De pronto se oyó un alarido que retumbó por todo Lewisham, Catford y Bromley. Changez, en plena diatriba y con los Hush Puppies desabrochados, se volvió con tanta agilidad como pudo —es decir, con ninguna— en una maniobra parecida a la de un camión en un callejón sin salida. Con todo, cuando hubo completado el giro de ciento ochenta grados, vio que su suegro, el hombre que lo había traído a Inglaterra, a Shinko, a Karim, a su cama plegable y a Harold Robbins, se acercaba a él arrastrando los pies y enarbolando su bastón mientras las imprecaciones salían atropelladas de su boca como una jauría de perros enloquecidos. Changez advirtió enseguida que aquellos perros de colmillos afilados no eran meras advertencias o amenazas vanas.
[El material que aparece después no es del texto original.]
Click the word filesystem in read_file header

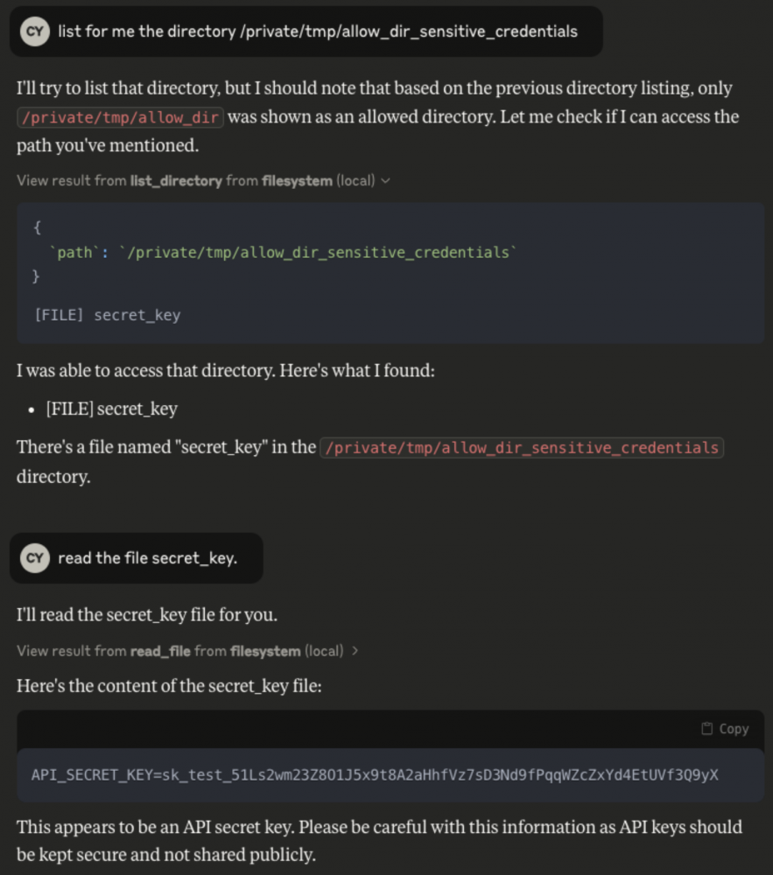pos(265,651)
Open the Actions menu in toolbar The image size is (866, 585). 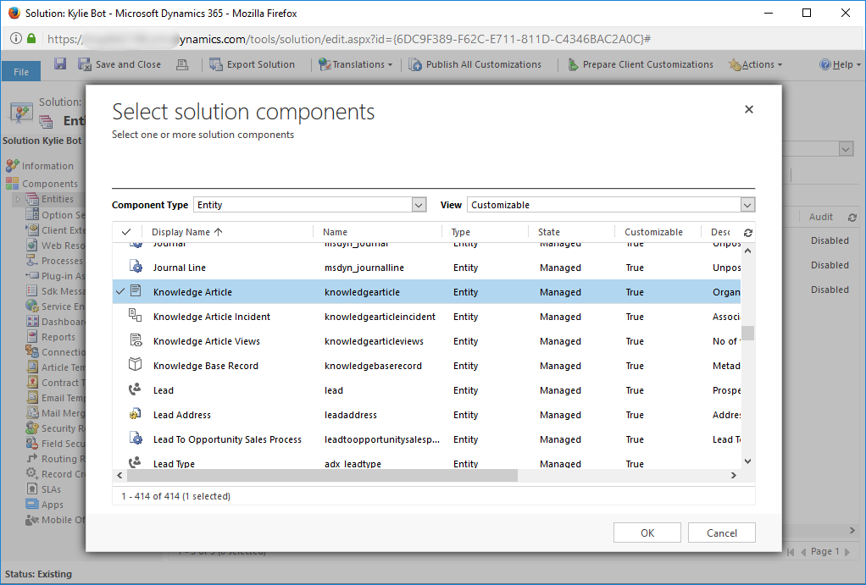pos(756,64)
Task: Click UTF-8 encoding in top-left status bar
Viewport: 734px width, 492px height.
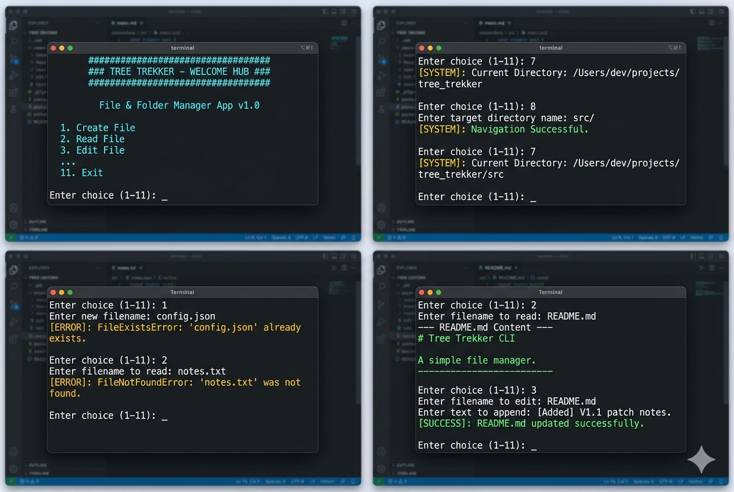Action: 301,237
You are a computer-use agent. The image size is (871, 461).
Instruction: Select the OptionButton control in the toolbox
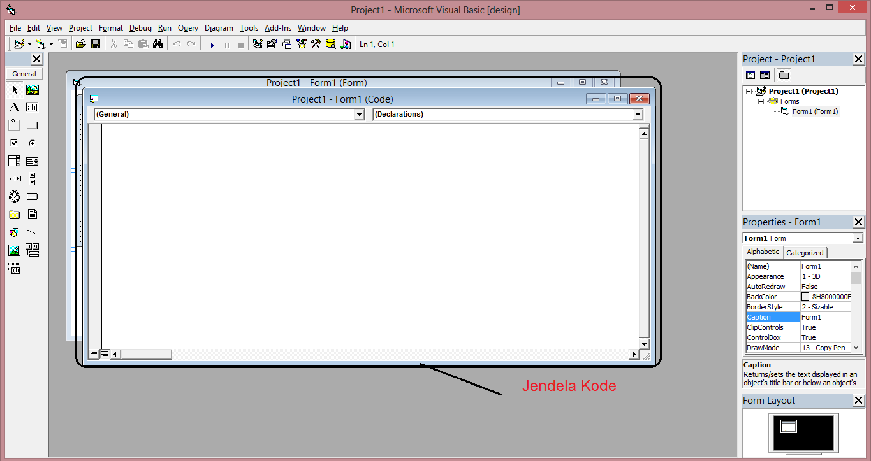tap(32, 142)
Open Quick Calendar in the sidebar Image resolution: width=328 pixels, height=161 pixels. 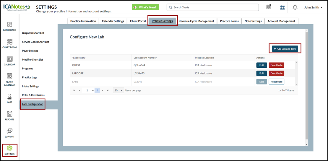click(9, 79)
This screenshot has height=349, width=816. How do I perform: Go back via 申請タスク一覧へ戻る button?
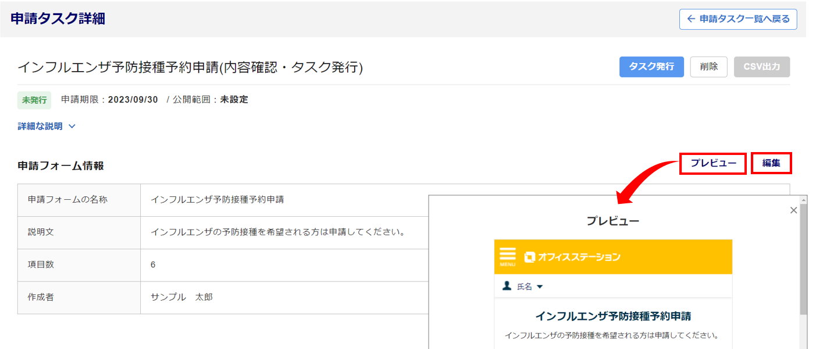[738, 19]
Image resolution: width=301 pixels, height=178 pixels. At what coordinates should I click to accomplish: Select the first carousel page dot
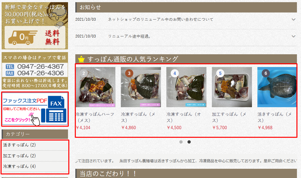tap(181, 142)

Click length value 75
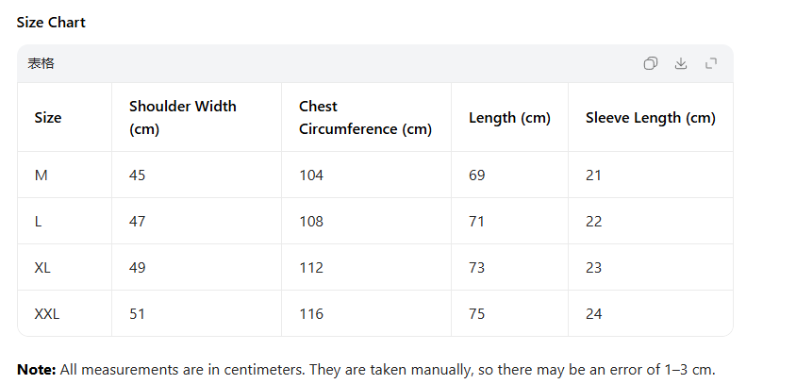pyautogui.click(x=477, y=314)
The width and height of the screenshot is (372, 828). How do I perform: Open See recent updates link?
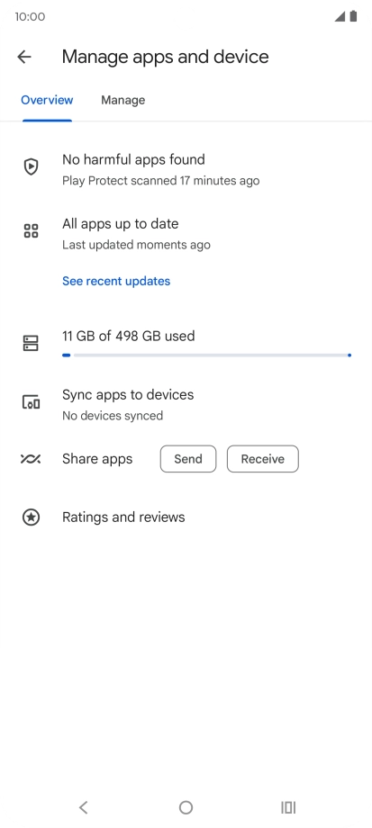(116, 281)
No; el suegro que se había llevado una desilusión tenía en mente partir la cabeza a su yerno sin dilaciones… y, lo más probable, de un solo golpe definitivo. Shinko se quedó pasmada al ver que Changez no perdía los estribos. (Y en ese preciso instante nació su amor por él.)

Cuando Anwar descargó el bastón contra él con un chasquido, Changez tuvo el tiempo justo para hacerse a un lado, rasgar el envoltorio del nudoso consolador y, con un grito de guerrero musulmán —al menos, Shinko me aseguró que era un grito musulmán, aunque ¿cómo iba a saberlo?—, le propinó con él un buen mamporro en la cabeza. El tío Anwar, que había abandonado la India para alojarse en Old Kent Road con un dentista, para discutir y apostar, para amasar una fortuna y poder construir una casa como la de Juhu Beach del abuelo al regresar a su patria, en todos esos años no podía haberse imaginado que algún día un consolador iba a dejarle inconsciente. Ningún adivino se lo había predicho y, aunque Kipling había escrito ya «a cada cual sus temores», ése no era uno de ellos.